Which is to say, there's no guarantee that it can't be stolen. Nobody who connects a database to the Internet can guarantee that. There will always be a better hacker out there.

However, we ask for significantly less information than, say, social media platforms. Social media platforms pester you for your real name, your phone number, the city you live in, your contacts list, you name it. To join DU, you only need to provide an email address.
We also collect your IP address when you visit.

So technically, could someone break into DU's database and associate an email address with an IP address? Yes. Could your IP address be used to track down your identity? Yes, if the person doing the tracking had access to your service provider's IP logs (not an easy feat).

There are ways to anonymize yourself even further on DU -- use a throwaway email address, or connect with a VPN. If you do that, we have no information about you that could be used to get your identity.

There are places on your profile where you can enter information if you want, but it's voluntary. If you enter something there and then delete it, we don't keep that information. And of course anything you post on the forums is available to the public and can be downloaded, stored, or archived by sites like the Internet Archive.

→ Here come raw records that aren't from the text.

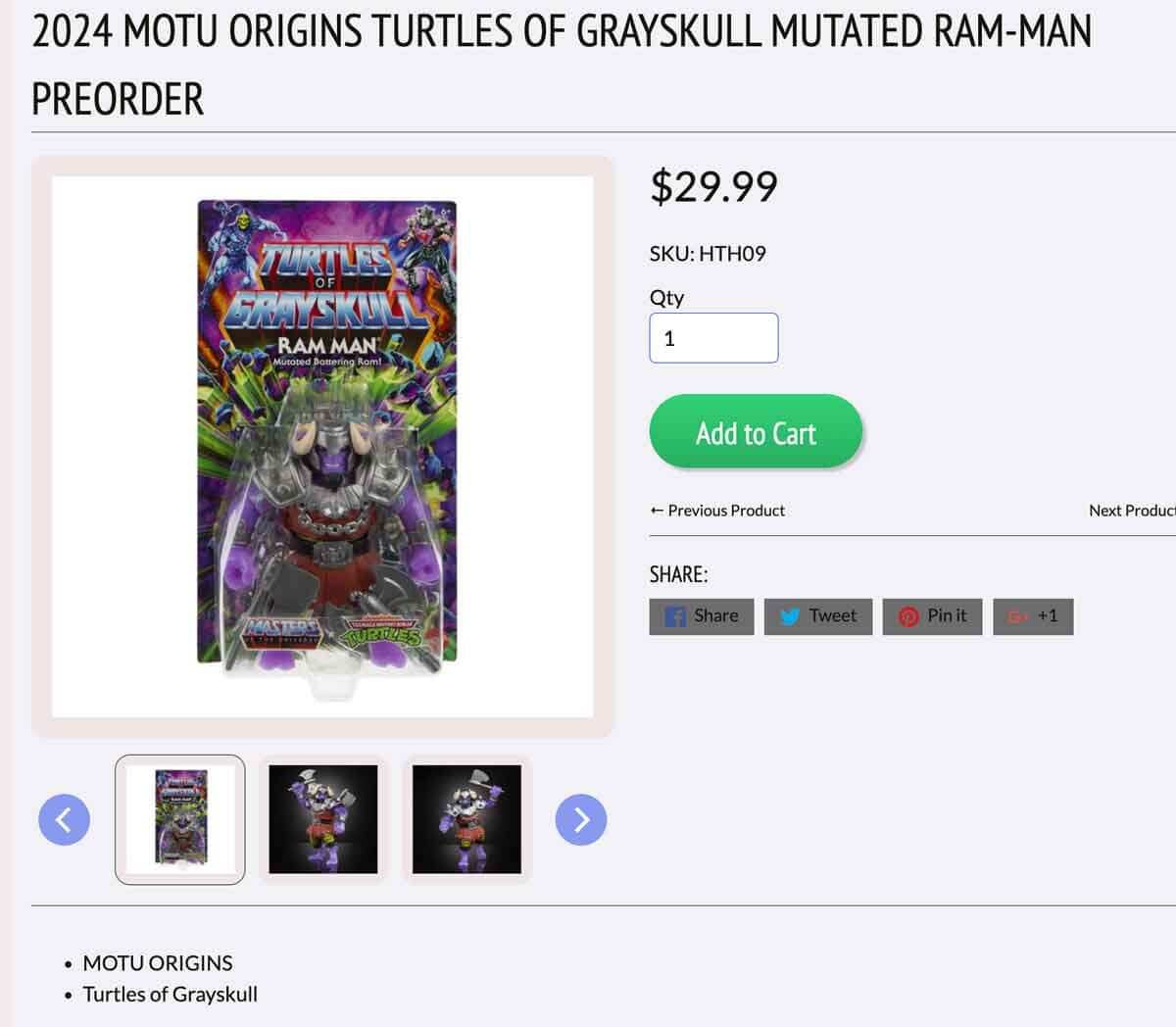Screen dimensions: 1176x1027
Task: Add the Ram-Man figure to cart
Action: pos(756,432)
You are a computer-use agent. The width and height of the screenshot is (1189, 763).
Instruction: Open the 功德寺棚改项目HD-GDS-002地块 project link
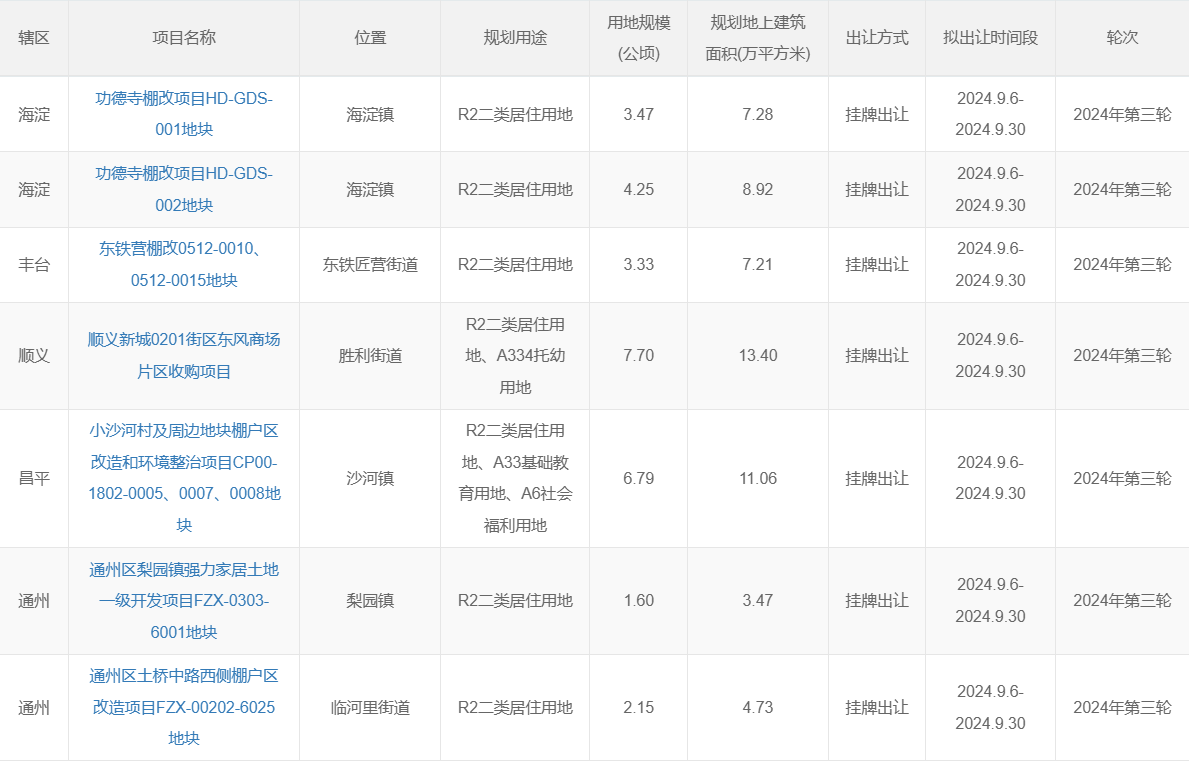pos(183,188)
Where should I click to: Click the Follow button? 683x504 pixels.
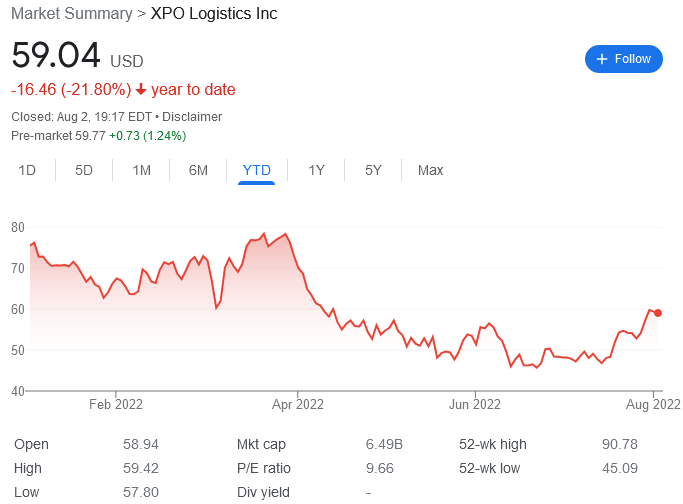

So that's about the long and short of it. You can reveal as much or as little information about yourself as you want when you visit DU. But if someone was going to create an enemies list based on website users, in my opinion they would have a far easier time just using social media sites like Facebook, which contain vast quantities of personal data and the means to connect it all together to tell you almost anything you want to know about a person, instantly. DU's data is microscopic by comparison, and far less easy to connect together.